Circula en TikTok un video del creador @MadridistaMexa sugiriendo que Tom Holland “eligió mal” a su pareja, diciendo y citó “Imagínate ser Tom Holland y no poder besar o abrazar a Sadie Sink, porque tu novia Zendaya está ahí al lado”. Se volvió plantilla: otros usuarios lo clonaron comparando los físicos de ambas actrices, memes de “quién va ganando” o “quién es más bella”, como si dos mujeres con carrera propia fueran fichas en una competencia de belleza organizada para el placer del hombre y el montón de perdedores sin novia que creen que sus fantasías son las mismas que las de “sus ídolos”.

Esto no es un chiste inocente, es misoginia; reduce a Zendaya y a Sink a cuerpos en disputa, borra que ambas son actrices con trayectoria, personas con criterio y autonomía, convierte el amor real de una pareja en material de burla pública. “Imagínate tener que respetar tu relación cuando hay una blanca al lado tuyo” es, en palabras, lo que el usuario y los comentarios de dicho video dan a entender. Ni Sink ni Zendaya pidieron competir por nada. Nadie les preguntó. El público las metió en una rivalidad que, en primer lugar, nunca existió.
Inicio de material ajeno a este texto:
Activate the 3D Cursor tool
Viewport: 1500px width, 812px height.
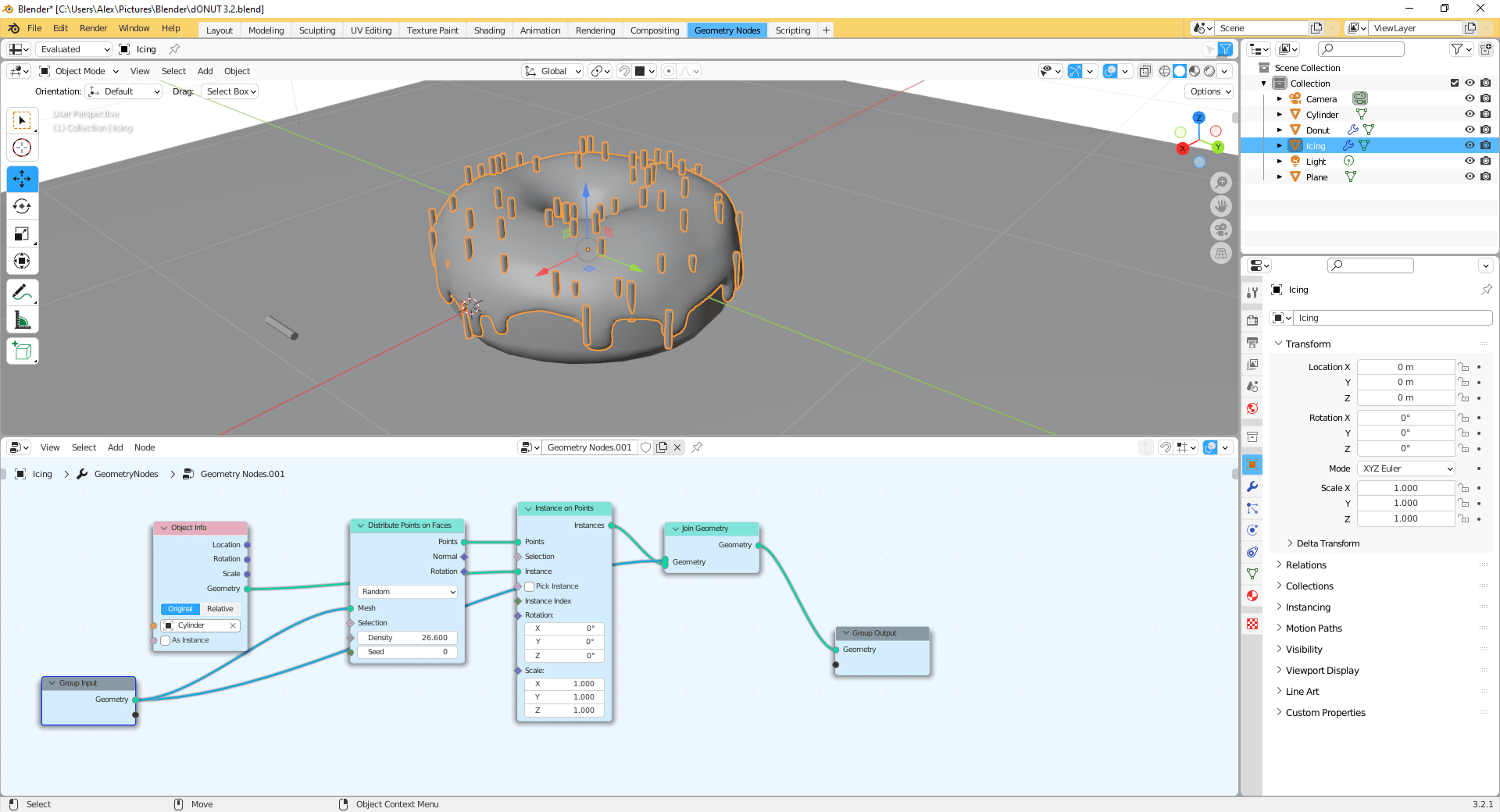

Y hay algo más sucio debajo de todo esto: a Zendaya la empiezan a pintar como “desarreglada”, “menos”, incluso “fea” —a una modelo profesional con años en la industria— palabras que solamente salen a relucir cuando se le está comparando con una mujer blanca y hegemónica. Eso no es gusto personal ni casualidad. Es el mismo molde racista de siempre repitiéndose con otro nombre: los rasgos negros de Zendaya, su cabello, su piel, se leen como “menos deseables” frente a lo blanco, aunque el talento, el trabajo y el amor real estén clarísimamente del otro lado de la balanza.
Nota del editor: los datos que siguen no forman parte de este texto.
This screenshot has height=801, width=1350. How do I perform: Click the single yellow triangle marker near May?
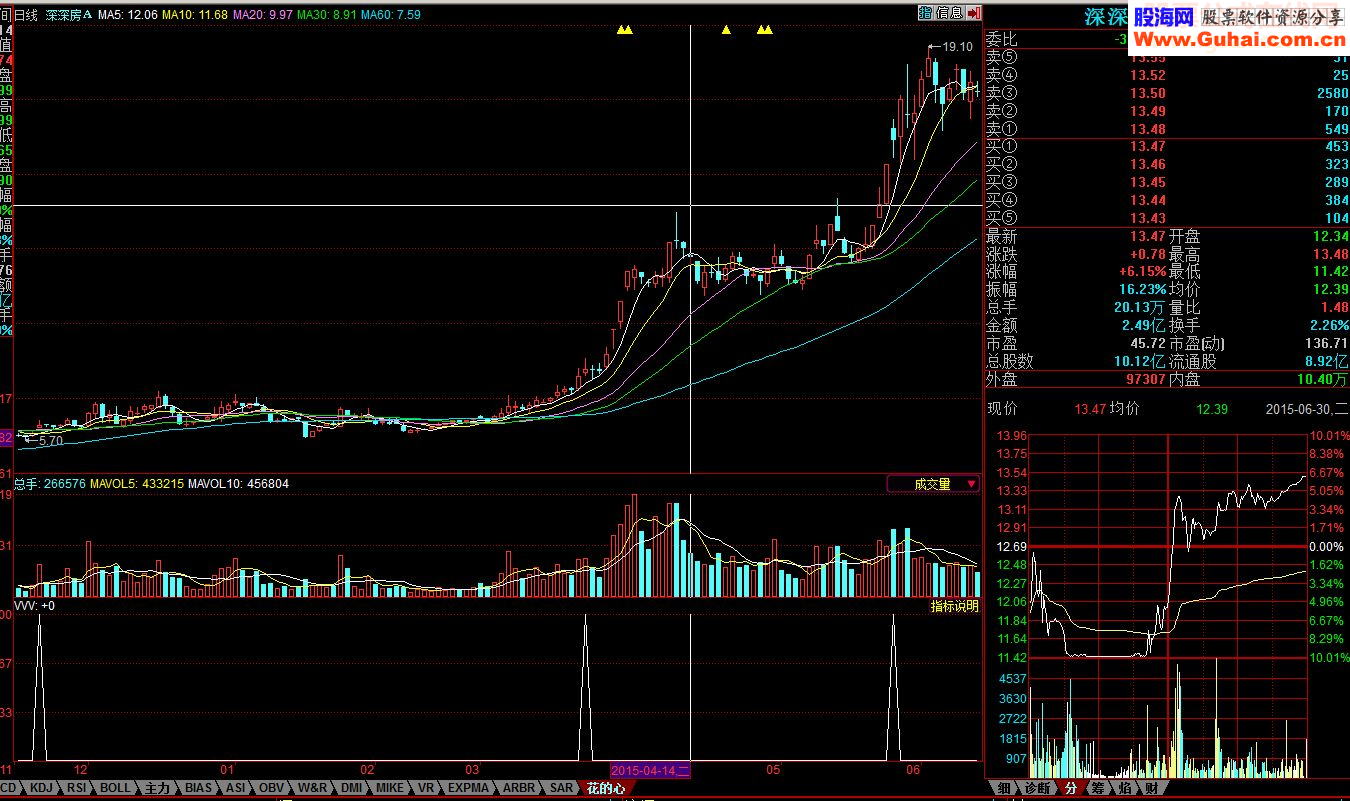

Cállense y escuchen: No se trata de, si sentiste que Jean Grey era “mejor pareja” y mostraba “más interés” en Peter que MJ (lo cual es debatible, pero bueno); se trata de no normalizar competencias ficticias o hablar del físico de mujeres, pues pese a ser famosas, siguen siendo personas. Nadie tiene derecho a calificar el cuerpo de una mujer que no conoce, y mucho menos a usarlo como arma para insultar a otra mujer que tampoco conoce. Opinar del físico ajeno en internet, como si fuéramos jueces supremos de la vida de alguien más, es asqueroso, bizarro y profundamente cobarde. Ámenlas a las dos si quieren, de verdad. Pero no las pongan a pelear por un hombre que ya eligió, que es feliz, y que ni siquiera pidió esta pelea.